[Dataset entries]
···
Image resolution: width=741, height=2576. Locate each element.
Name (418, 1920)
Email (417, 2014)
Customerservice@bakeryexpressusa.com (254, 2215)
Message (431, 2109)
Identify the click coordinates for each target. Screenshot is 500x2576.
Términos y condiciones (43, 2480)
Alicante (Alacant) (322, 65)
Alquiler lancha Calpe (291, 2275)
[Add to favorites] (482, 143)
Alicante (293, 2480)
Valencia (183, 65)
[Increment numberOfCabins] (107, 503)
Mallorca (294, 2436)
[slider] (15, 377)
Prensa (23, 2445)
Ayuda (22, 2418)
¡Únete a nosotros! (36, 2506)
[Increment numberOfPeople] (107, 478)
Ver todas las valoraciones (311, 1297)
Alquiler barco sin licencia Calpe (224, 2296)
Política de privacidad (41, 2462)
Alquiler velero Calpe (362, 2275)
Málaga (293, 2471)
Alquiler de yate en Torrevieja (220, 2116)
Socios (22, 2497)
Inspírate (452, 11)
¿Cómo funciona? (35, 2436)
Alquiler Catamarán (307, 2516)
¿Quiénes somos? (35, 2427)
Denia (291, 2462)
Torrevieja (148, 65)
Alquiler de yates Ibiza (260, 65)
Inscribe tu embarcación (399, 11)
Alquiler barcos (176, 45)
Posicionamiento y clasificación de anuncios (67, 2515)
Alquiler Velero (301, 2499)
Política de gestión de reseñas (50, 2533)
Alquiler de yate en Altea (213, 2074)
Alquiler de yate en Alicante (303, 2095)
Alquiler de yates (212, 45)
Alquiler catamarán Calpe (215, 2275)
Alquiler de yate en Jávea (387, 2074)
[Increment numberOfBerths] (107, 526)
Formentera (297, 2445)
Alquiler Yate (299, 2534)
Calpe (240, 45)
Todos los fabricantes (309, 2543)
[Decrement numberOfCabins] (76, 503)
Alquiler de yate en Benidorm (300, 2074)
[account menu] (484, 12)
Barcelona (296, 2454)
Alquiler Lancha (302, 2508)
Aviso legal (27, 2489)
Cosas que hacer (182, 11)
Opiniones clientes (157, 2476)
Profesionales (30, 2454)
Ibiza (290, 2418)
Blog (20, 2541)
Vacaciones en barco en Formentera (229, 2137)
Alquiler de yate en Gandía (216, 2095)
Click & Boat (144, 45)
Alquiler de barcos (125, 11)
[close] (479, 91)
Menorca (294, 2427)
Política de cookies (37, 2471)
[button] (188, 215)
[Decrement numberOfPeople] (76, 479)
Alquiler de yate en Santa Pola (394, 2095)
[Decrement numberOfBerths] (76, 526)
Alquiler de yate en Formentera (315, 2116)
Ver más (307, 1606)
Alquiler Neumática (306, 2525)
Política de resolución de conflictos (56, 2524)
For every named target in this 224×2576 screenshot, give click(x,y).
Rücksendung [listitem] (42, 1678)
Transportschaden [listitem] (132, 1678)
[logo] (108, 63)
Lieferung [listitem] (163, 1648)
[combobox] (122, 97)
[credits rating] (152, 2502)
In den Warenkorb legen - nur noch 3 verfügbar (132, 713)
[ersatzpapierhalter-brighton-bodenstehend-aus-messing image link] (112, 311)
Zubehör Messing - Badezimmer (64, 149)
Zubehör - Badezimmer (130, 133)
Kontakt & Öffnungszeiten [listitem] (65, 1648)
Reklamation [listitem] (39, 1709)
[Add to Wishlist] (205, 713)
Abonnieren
···
EXERCISE PROMPT — Each record above should be set down again in its exact wording.

WRITTEN ANSWER —
Image resolution: width=741, height=2576. Locate each element.
Name (418, 1920)
Email (417, 2014)
Customerservice@bakeryexpressusa.com (254, 2215)
Message (431, 2109)
Identify the click coordinates for each target. Screenshot is 500x2576.
Términos y condiciones (43, 2480)
Alicante (Alacant) (322, 65)
Alquiler lancha Calpe (291, 2275)
[Add to favorites] (482, 143)
Alicante (293, 2480)
Valencia (183, 65)
[Increment numberOfCabins] (107, 503)
Mallorca (294, 2436)
[slider] (15, 377)
Prensa (23, 2445)
Ayuda (22, 2418)
¡Únete a nosotros! (36, 2506)
[Increment numberOfPeople] (107, 478)
Ver todas las valoraciones (311, 1297)
Alquiler barco sin licencia Calpe (224, 2296)
Política de privacidad (41, 2462)
Alquiler velero Calpe (362, 2275)
Málaga (293, 2471)
Alquiler de yate en Torrevieja (220, 2116)
Socios (22, 2497)
Inspírate (452, 11)
¿Cómo funciona? (35, 2436)
Alquiler Catamarán (307, 2516)
¿Quiénes somos? (35, 2427)
Denia (291, 2462)
Torrevieja (148, 65)
Alquiler de yates Ibiza (260, 65)
Inscribe tu embarcación (399, 11)
Alquiler barcos (176, 45)
Posicionamiento y clasificación de anuncios (67, 2515)
Alquiler Velero (301, 2499)
Política de gestión de reseñas (50, 2533)
Alquiler de yate en Altea (213, 2074)
Alquiler de yate en Alicante (303, 2095)
Alquiler de yates (212, 45)
Alquiler catamarán Calpe (215, 2275)
Alquiler de yate en Jávea (387, 2074)
[Increment numberOfBerths] (107, 526)
Formentera (297, 2445)
Alquiler Yate (299, 2534)
Calpe (240, 45)
Todos los fabricantes (309, 2543)
[Decrement numberOfCabins] (76, 503)
Alquiler de yate en Benidorm (300, 2074)
[account menu] (484, 12)
Barcelona (296, 2454)
Alquiler Lancha (302, 2508)
Aviso legal (27, 2489)
Cosas que hacer (182, 11)
Opiniones clientes (157, 2476)
Profesionales (30, 2454)
Ibiza (290, 2418)
Blog (20, 2541)
Vacaciones en barco en Formentera (229, 2137)
Alquiler de yate en Gandía (216, 2095)
Click & Boat (144, 45)
Alquiler de barcos (125, 11)
[close] (479, 91)
Menorca (294, 2427)
Política de cookies (37, 2471)
[button] (188, 215)
[Decrement numberOfPeople] (76, 479)
Alquiler de yate en Santa Pola (394, 2095)
[Decrement numberOfBerths] (76, 526)
Alquiler de yate en Formentera (315, 2116)
Ver más (307, 1606)
Alquiler Neumática (306, 2525)
Política de resolución de conflictos (56, 2524)
For every named target in this 224×2576 screenshot, give click(x,y).
Rücksendung [listitem] (42, 1678)
Transportschaden [listitem] (132, 1678)
[logo] (108, 63)
Lieferung [listitem] (163, 1648)
[combobox] (122, 97)
[credits rating] (152, 2502)
In den Warenkorb legen - nur noch 3 verfügbar (132, 713)
[ersatzpapierhalter-brighton-bodenstehend-aus-messing image link] (112, 311)
Zubehör Messing - Badezimmer (64, 149)
Zubehör - Badezimmer (130, 133)
Kontakt & Öffnungszeiten [listitem] (65, 1648)
Reklamation [listitem] (39, 1709)
[Add to Wishlist] (205, 713)
Abonnieren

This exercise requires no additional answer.